When I arrived to the center, it was after midnight. The counselors were not present but the advocates were. The advocates handled me with care as I was nervous being there. I blamed myself for what occurred when I was raped and they told me that it was not my fault. I was informed about the services offered at the center and I was relieved that it was free.
Moreover, the advocates stood by my side as the nurse practitioner examined me. They also helped me face my fear of needles as the nurse drew my blood. They never judged me through the whole process. The advocates were extremely compassionate during my darkest hour. I was grateful. I left the facility feeling safe and understood.
A few days later, I began my first day of counseling. I didn’t know what to expect. Surprisingly, it was everything that I needed: a listening ear, compassion, and sound advice. My counseling sessions marked the beginning of my healing process. Every week for a year and a half, I looked forward to my sessions. It helped me find my center when I felt emotionally off balanced. I was able to fully uncover, without fear of being judged, my experiences of sexual battery.
I’m sincerely thankful for the Roxcy Bolton Rape Treatment Center and its outstanding staff. This center is the reason why I am still zealous about life. This center held my hand as I conquered depression. This center is the reason why I regained the power that I felt was taken from me and learned how to set proper boundaries.
Now, I’ve created a docu-series, “This is…Rape!

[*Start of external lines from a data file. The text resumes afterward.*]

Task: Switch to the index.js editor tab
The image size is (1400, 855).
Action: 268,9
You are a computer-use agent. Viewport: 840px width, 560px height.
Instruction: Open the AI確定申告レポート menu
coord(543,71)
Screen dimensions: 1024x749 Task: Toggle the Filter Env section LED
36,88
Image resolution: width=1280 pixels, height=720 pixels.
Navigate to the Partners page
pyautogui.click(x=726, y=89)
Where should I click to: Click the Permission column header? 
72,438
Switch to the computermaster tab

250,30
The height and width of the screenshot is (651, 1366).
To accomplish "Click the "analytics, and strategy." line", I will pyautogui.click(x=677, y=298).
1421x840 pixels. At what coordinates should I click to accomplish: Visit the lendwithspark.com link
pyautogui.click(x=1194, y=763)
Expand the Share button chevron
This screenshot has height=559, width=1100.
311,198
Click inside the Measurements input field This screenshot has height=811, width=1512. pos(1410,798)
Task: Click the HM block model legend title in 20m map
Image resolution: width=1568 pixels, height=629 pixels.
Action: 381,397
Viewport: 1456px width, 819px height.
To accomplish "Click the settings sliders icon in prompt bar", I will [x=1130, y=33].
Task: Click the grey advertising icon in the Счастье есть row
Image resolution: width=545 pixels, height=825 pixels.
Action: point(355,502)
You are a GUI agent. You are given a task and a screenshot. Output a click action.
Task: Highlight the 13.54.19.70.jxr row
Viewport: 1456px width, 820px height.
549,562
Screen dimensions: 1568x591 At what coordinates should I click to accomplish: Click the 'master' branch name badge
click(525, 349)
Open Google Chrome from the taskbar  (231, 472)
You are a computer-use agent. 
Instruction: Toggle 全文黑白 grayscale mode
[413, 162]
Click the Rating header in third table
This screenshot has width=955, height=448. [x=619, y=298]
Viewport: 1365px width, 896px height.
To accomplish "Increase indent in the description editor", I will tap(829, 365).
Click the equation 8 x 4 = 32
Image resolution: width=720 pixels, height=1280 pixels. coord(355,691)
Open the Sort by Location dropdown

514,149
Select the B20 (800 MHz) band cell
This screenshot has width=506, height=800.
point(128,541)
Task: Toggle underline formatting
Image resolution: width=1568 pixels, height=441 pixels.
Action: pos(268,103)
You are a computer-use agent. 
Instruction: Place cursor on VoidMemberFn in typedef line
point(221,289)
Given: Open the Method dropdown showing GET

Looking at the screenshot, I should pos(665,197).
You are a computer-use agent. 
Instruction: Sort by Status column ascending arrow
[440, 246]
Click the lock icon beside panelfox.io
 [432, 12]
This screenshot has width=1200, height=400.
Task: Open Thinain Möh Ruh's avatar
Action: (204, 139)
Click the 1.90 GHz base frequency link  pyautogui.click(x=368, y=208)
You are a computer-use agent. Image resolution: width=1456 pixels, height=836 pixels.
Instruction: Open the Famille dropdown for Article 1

Survivors Speak on Molestation and Rape,” to share my story and the stories of other survivors. It will be shown every Wednesday this month on Facebook and YouTube. Furthermore, I co-created a photography exhibit with Leroy McDowell of Ruach Studios, showcasing the emotions and resilience of survivors at 6 p.m. on Monday, April 30th at:
Church of the Open Door
6001 N.W. 8th Avenue
Miami, Florida 33127
It is my hope to end rape culture and encourage survivors to end their silence.
Yes, I was raped; however, thanks to Roxcy Bolton Rape Treatment Center, I am no longer a victim, but a victor!
Tranika “Shawn” Dufresne is a media personality and aspiring media mogul who uses her platform to entertain and educate the masses.